Exercise set
• 1. Reproduce the section of the NYC high school data notebook starting with "- [Plotting survey" and going on through "[Schools vs. Neighborhoods](#section17)".
• 2. According to the NYC high school data notebook, what website supplied the starting datasets?
• 3. Write the next part of the NYC high school data notebook, picking up after its final line.

Selection
# Table of contents
*  [Introduction](#section1) 
*  [Read in the data](#section2)
      - [School data](#section3)
      - [Survey data](#section4)
* [Cleaning](#section5)
    - [Add DBN columns](#section6)
    - [Convert columns to numeric](#section7)
    - [Condense datasets](#section8)
    - [Convert AP scores to numeric](#section9)
    - [Combine the datasets](#section10)
    - [Add a school district column for mapping](#section11)
* [Analysis](#section12)
    - [Find correlations](#section13)
    - [Plotting survey correlations](#section14)
    - [Geographic data](#section15)
    - [Race and gender](#section16)
* [Schools vs. Neighborhoods](#section17)
* [High School Ranking by SAT Score](#section18)
    
    
by @antosnj


 <a id='section1'></a>
# Introduction
This project aims to analyze NYC High School Data. The starting datasets have been taken from https://opendata.cityofnewyork.us/.

In [None]:
%autosave 2

import pandas as pd
import numpy
import re
import warnings
import matplotlib.pyplot as plt

%matplotlib inline

warnings.filterwarnings('ignore') 

 <a id='section2'></a>
# Read in the data
 <a id='section3'></a>
## School data

In [None]:
data_files = [
    "ap_2010.csv",
    "class_size.csv",
    "demographics.csv",
    "graduation.csv",
    "hs_directory.csv",
    "sat_results.csv"
]

data = {}

for f in data_files:
    d = pd.read_csv("../input/nyc-data/nyc_highschool_data/schools/{0}".format(f))

    data[f.replace(".csv", "")] = d

 <a id='section4'></a>
# Read in the surveys

In [None]:
all_survey = pd.read_csv("../input/nyc-data/nyc_highschool_data/schools/survey_all.txt", delimiter="\t", encoding='windows-1252')
d75_survey = pd.read_csv("../input/nyc-data/nyc_highschool_data/schools/survey_d75.txt", delimiter="\t", encoding='windows-1252')

Dataset records
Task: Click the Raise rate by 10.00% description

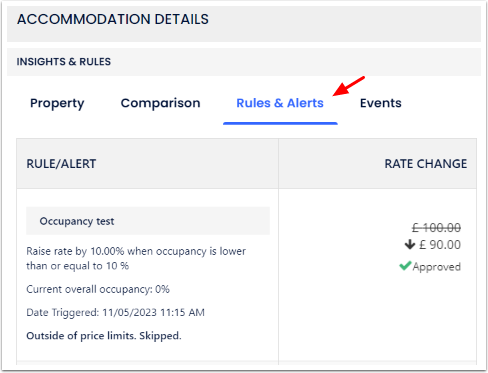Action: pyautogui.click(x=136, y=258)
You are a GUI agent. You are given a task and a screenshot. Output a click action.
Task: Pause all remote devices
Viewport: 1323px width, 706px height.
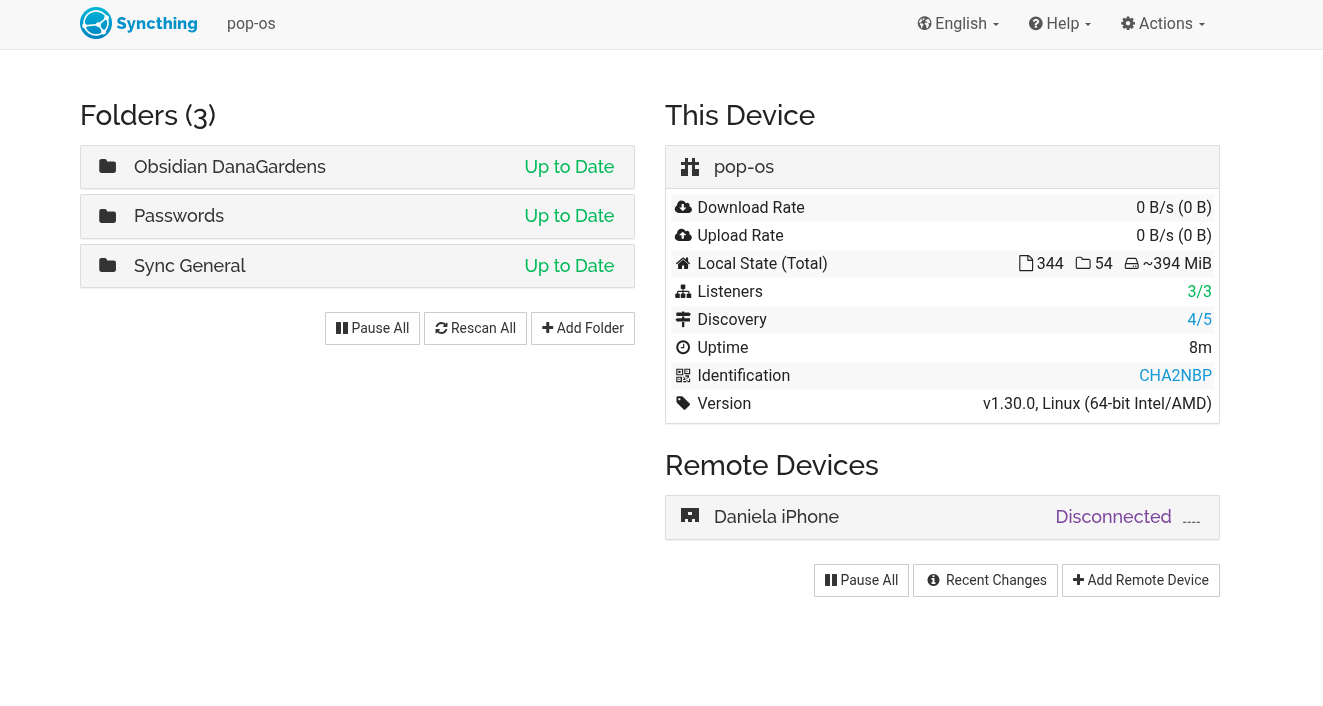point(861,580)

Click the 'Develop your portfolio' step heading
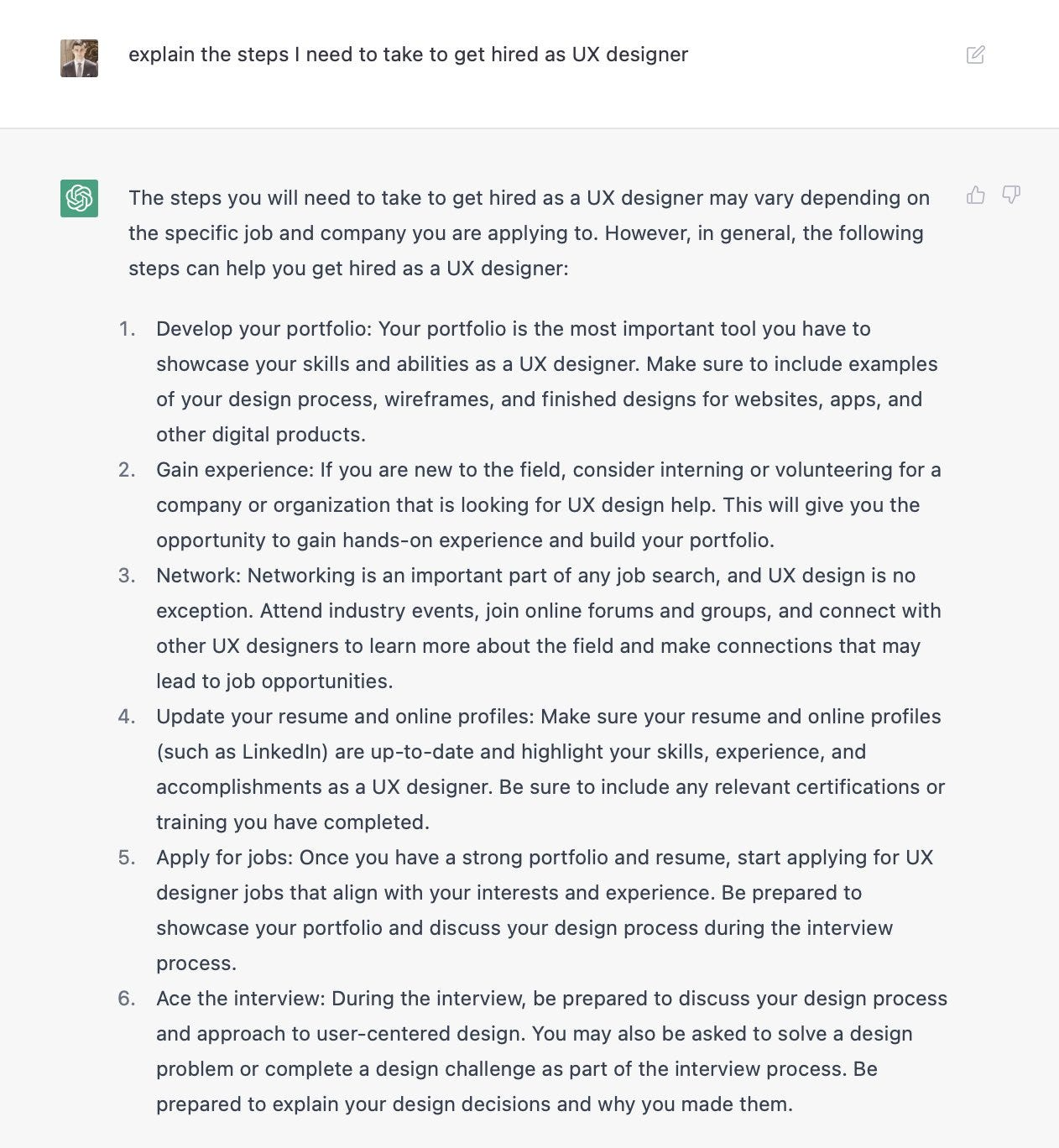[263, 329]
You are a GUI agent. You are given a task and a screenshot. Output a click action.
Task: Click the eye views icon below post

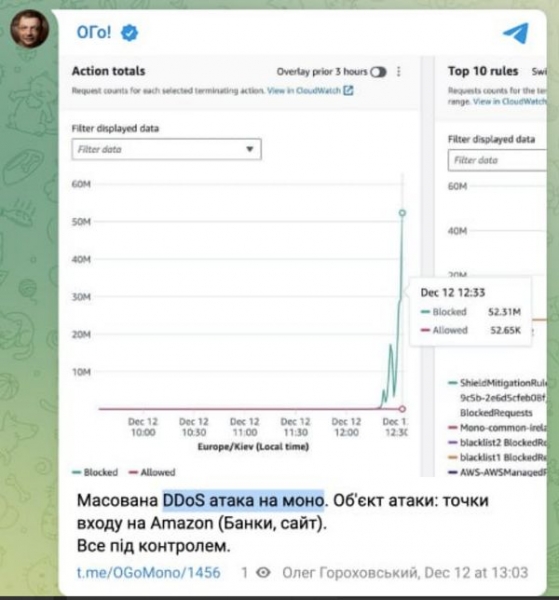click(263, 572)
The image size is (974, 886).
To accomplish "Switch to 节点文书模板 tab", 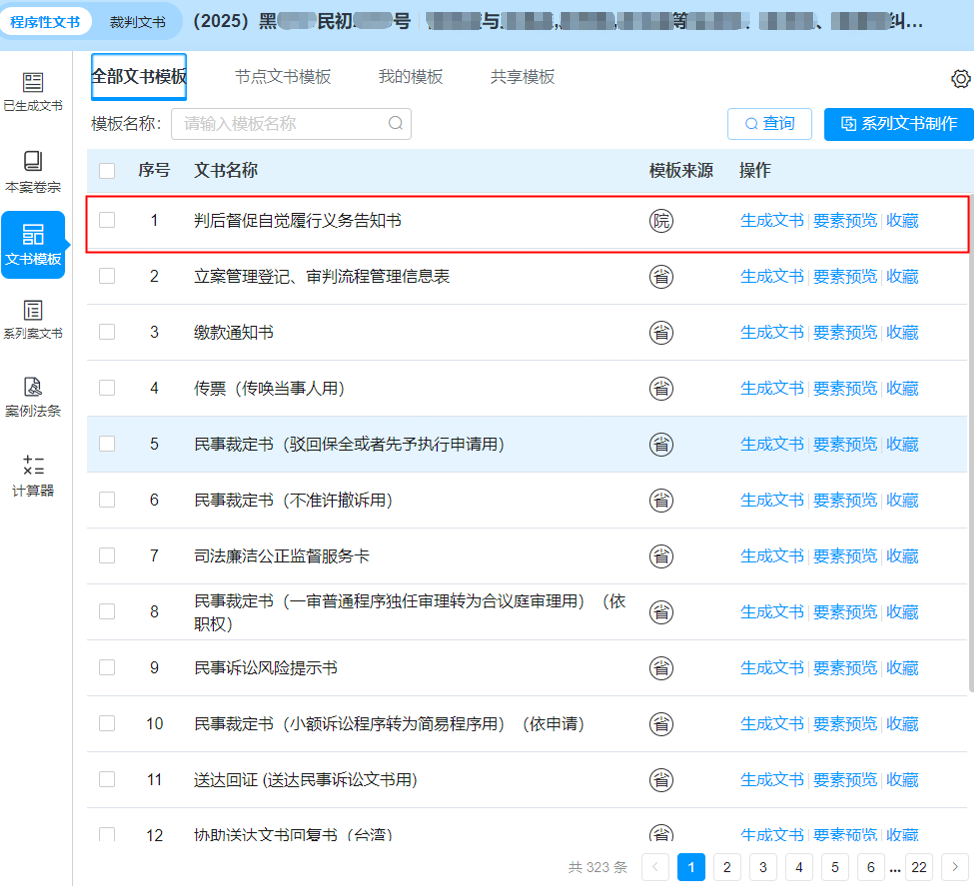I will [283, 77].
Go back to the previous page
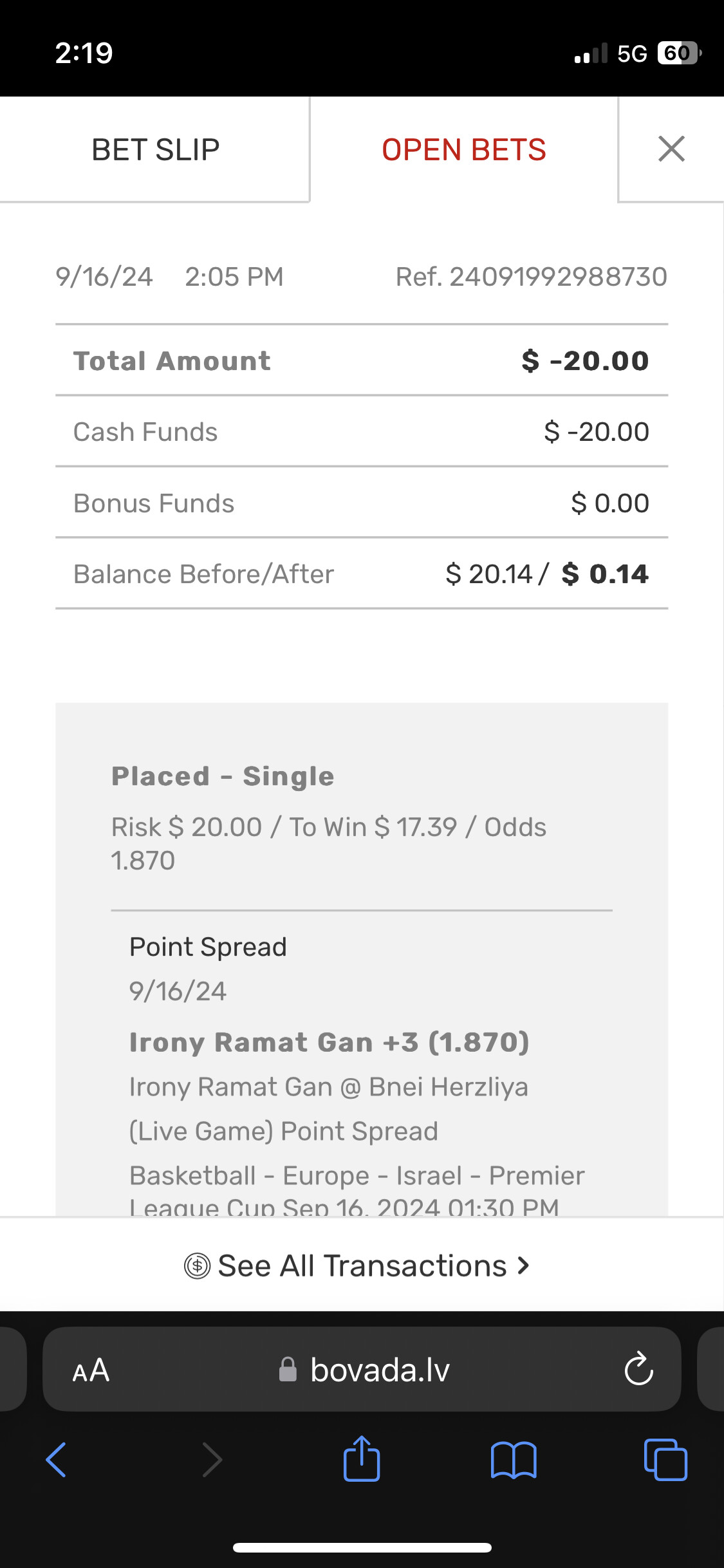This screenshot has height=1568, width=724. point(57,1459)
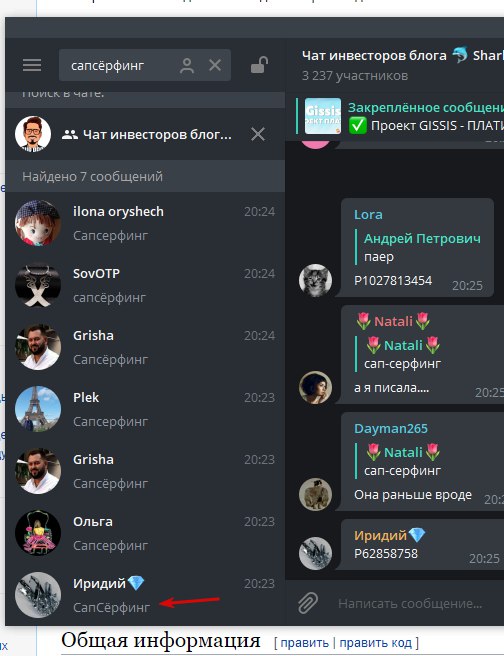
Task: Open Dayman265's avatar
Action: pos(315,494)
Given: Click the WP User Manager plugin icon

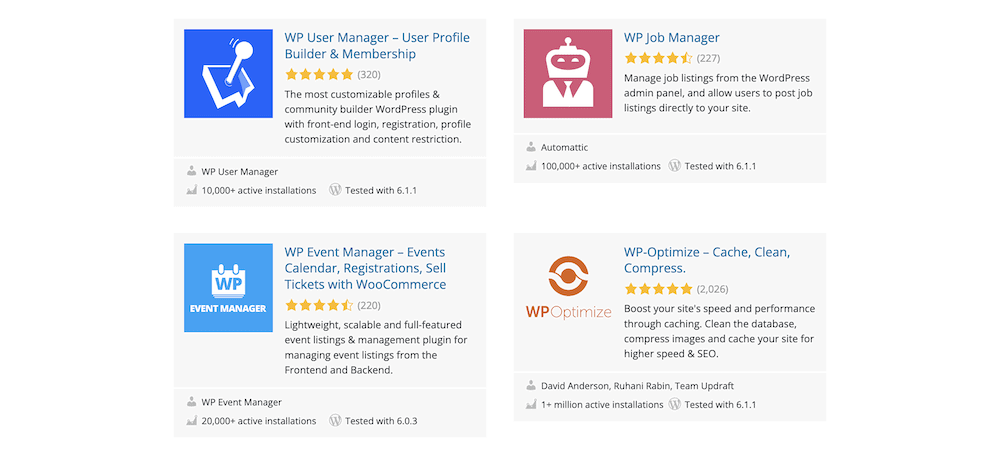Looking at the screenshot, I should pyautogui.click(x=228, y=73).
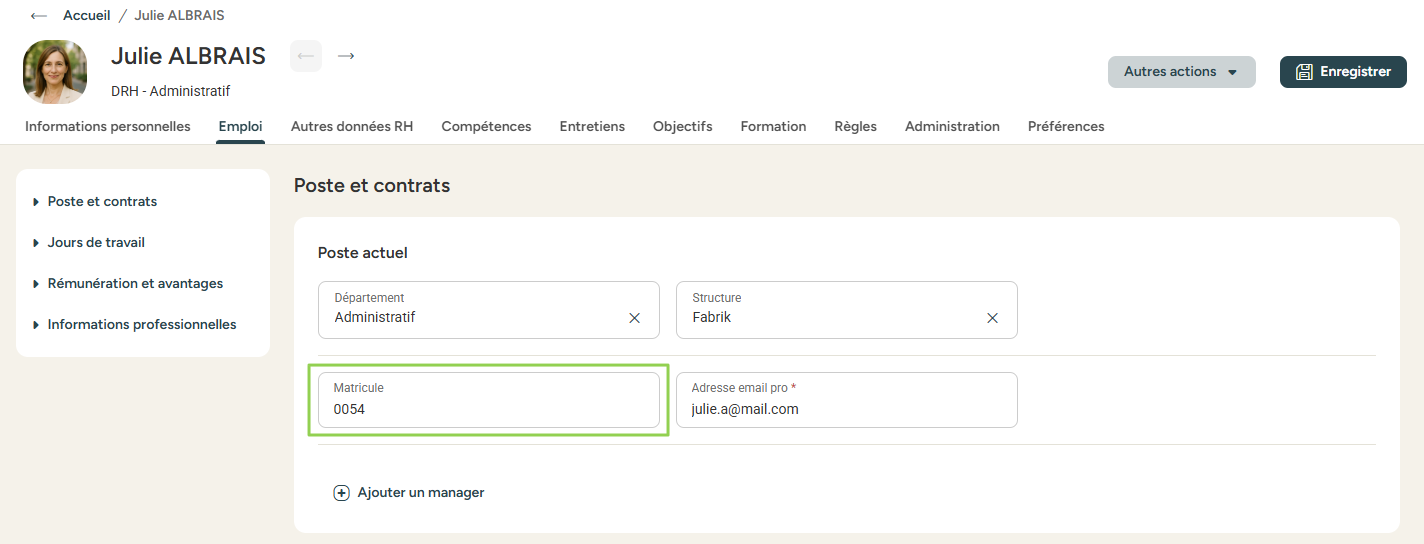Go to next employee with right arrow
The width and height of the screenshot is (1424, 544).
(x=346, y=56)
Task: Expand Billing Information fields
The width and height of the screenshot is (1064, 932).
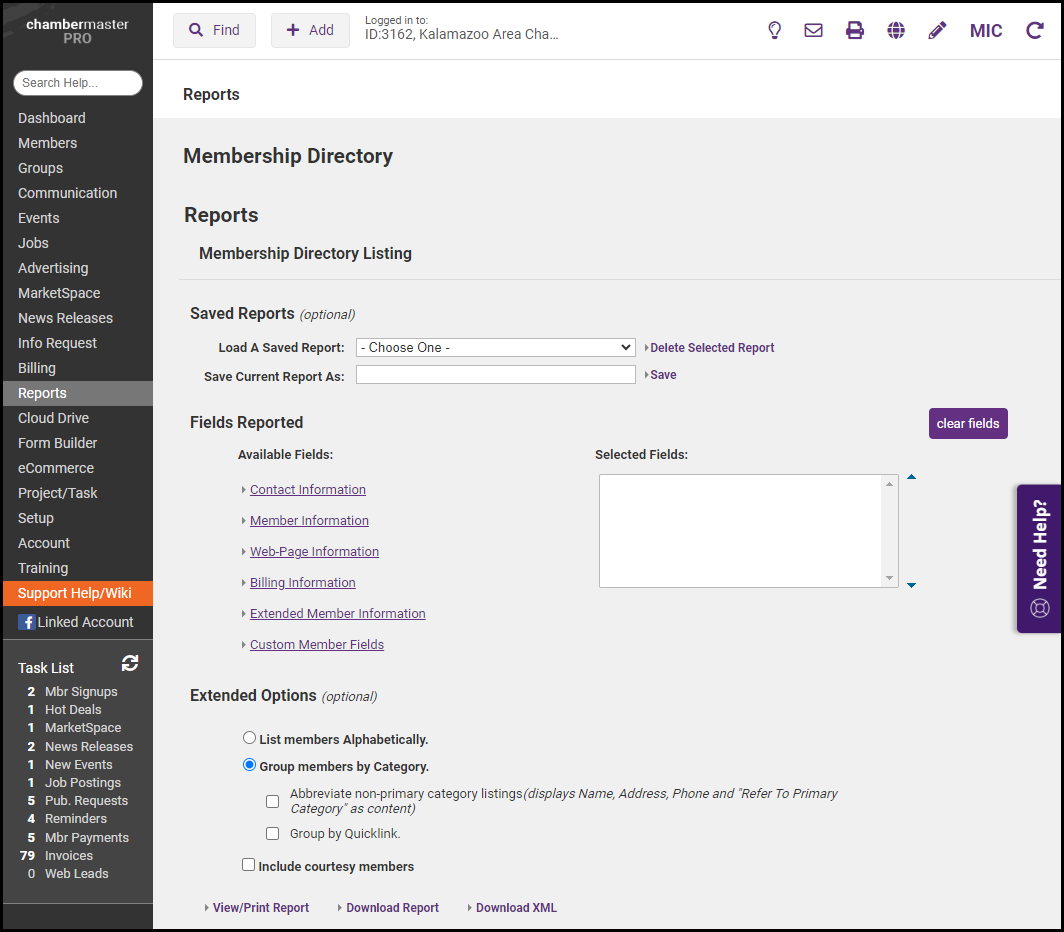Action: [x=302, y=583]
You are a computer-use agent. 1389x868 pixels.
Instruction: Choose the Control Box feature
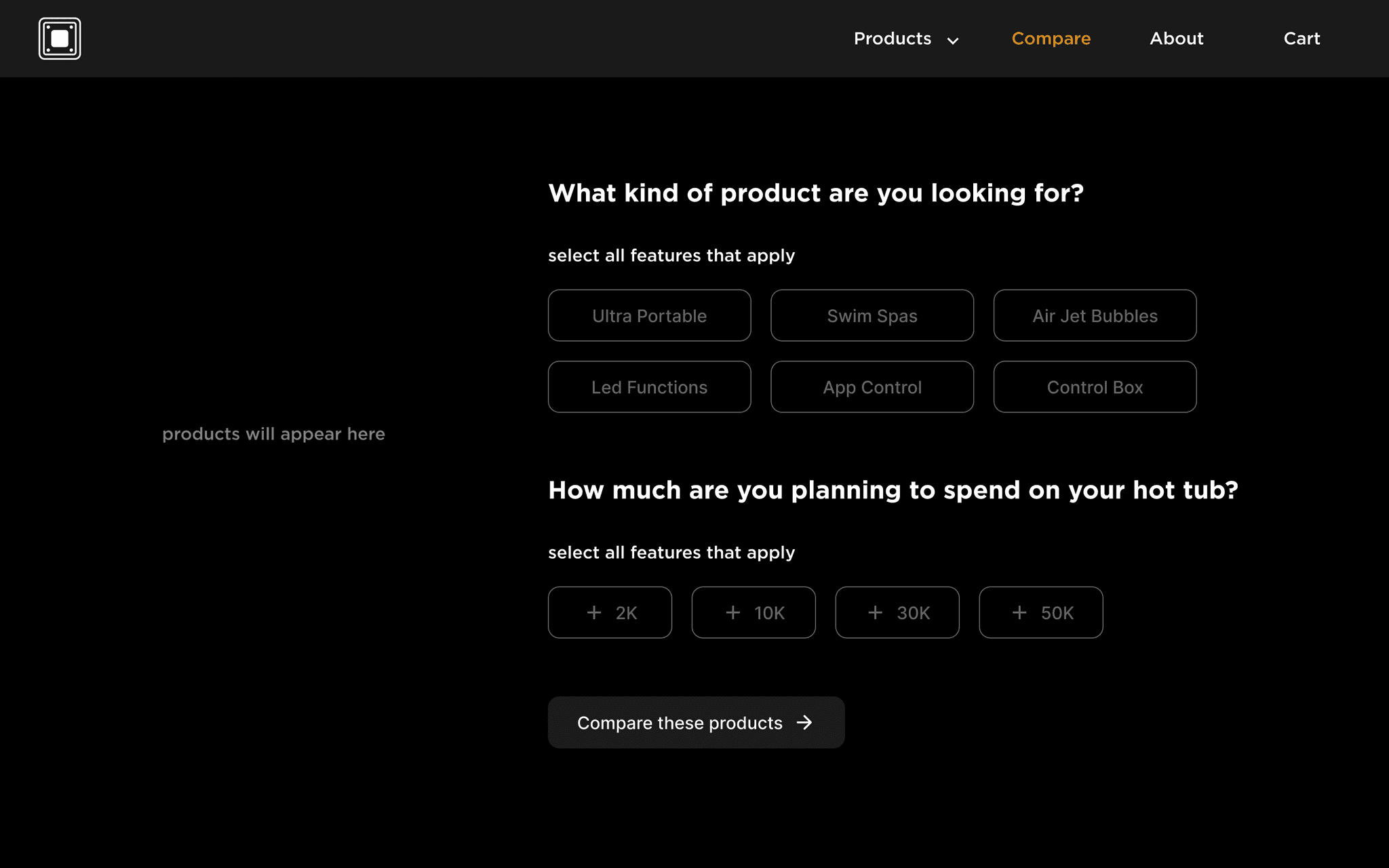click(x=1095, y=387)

Answers to the problems
• 1.
- [Plotting survey correlations](#section14)
    - [Geographic data](#section15)
    - [Race and gender](#section16)
* [Schools vs. Neighborhoods](#section17)

• 2. https://opendata.cityofnewyork.us/

• 3.
survey = pd.concat([all_survey, d75_survey], axis=0)

survey["DBN"] = survey["dbn"]

survey_fields = [
    "DBN", 
    "rr_s", 
    "rr_t", 
    "rr_p", 
    "N_s", 
    "N_t", 
    "N_p", 
    "saf_p_11", 
    "com_p_11", 
    "eng_p_11", 
    "aca_p_11", 
    "saf_t_11", 
    "com_t_11", 
    "eng_t_11", 
    "aca_t_11", 
    "saf_s_11", 
    "com_s_11", 
    "eng_s_11", 
    "aca_s_11", 
    "saf_tot_11", 
    "com_tot_11", 
    "eng_tot_11", 
    "aca_tot_11",
]
survey = survey.loc[:,survey_fields]
data["survey"] = survey

 <a id='section5'></a>
# Cleaning
 <a id='section6'></a>
## Add DBN columns

In [None]:
data["hs_directory"]["DBN"] = data["hs_directory"]["dbn"]

def pad_csd(num):
    string_representation = str(num)
    if len(string_representation) > 1:
        return string_representation
    else:
        return "0" + string_representation
    
data["class_size"]["padded_csd"] = data["class_size"]["CSD"].apply(pad_csd)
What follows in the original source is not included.